Today, the Financial Services Institute (FSI) submitted to FINRA our comment letter regarding its Comprehensive Automated Risk Data System (CARDS) concept proposal.
FSI’s comments included the following key points:
- The future collection of direct business data will introduce significant costs and challenges, impacting the affordability of financial advice.
- The data from direct business, where the client and the advisor deal directly with the product sponsor – rather than through a clearing firm – will not be captured in the CARDS data. By not collecting direct business data, FINRA will be excluding a large percentage of the sales practice information necessary for it to have a complete picture of a specific firm or client. This may cause additional and unnecessary information requests as FINRA analyzes CARDS data. In order for FINRA to have complete picture, it would need to require firms to collect, standardize and submit direct data, which would significantly impact the cost-effectiveness of direct business and, ultimately, access to affordable financial advice.
- The exclusion of sensitive personally identifiable information (PII) does not alleviate all data security and data privacy concerns.
- On March 4, FINRA announced they will not collect sensitive, personally identifying information from the data they plan to receive through CARDS. However, FSI remains concerned with the data security issues introduced by CARDS. While FINRA will not see PII from CARDS data, the data will still be consolidated at the clearing firm level. By doing this, the concerns surrounding data security of consolidated financial data still remain, but have shifted from FINRA to the clearing firms.

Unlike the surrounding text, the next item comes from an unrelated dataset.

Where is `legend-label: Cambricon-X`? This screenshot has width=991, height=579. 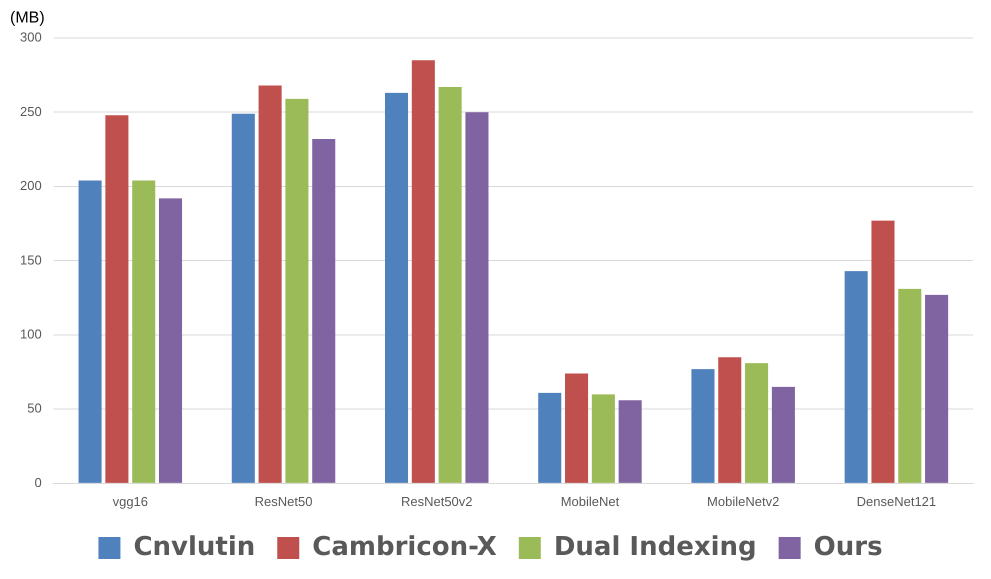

- CARDS will have serious data standardization, data quality and data translation challenges.
- FINRA will experience significant challenges in standardizing data collected through CARDS and ensuring data quality. FINRA would need to spend significant resources to create new systems and organizational units devoted to obtaining the raw data, standardizing it and translating it to develop consolidated account information for customers and firms. Firms and industry vendors have made numerous unsuccessful attempts to create common data standards and forms due to the wide array of different form fields and information collected by different firms. Recently, firms experienced the costs involved with adding only a few new data fields to their systems to comply with FINRA’s new suitability rule, FINRA Rule 2111. Many firms incurred costs in the millions of dollars to comply with the new requirements.
To read the full comment letter, click here.
FSI looks forward to continuing our constructive working relationship with FINRA as it reviews all the comments on the proposal.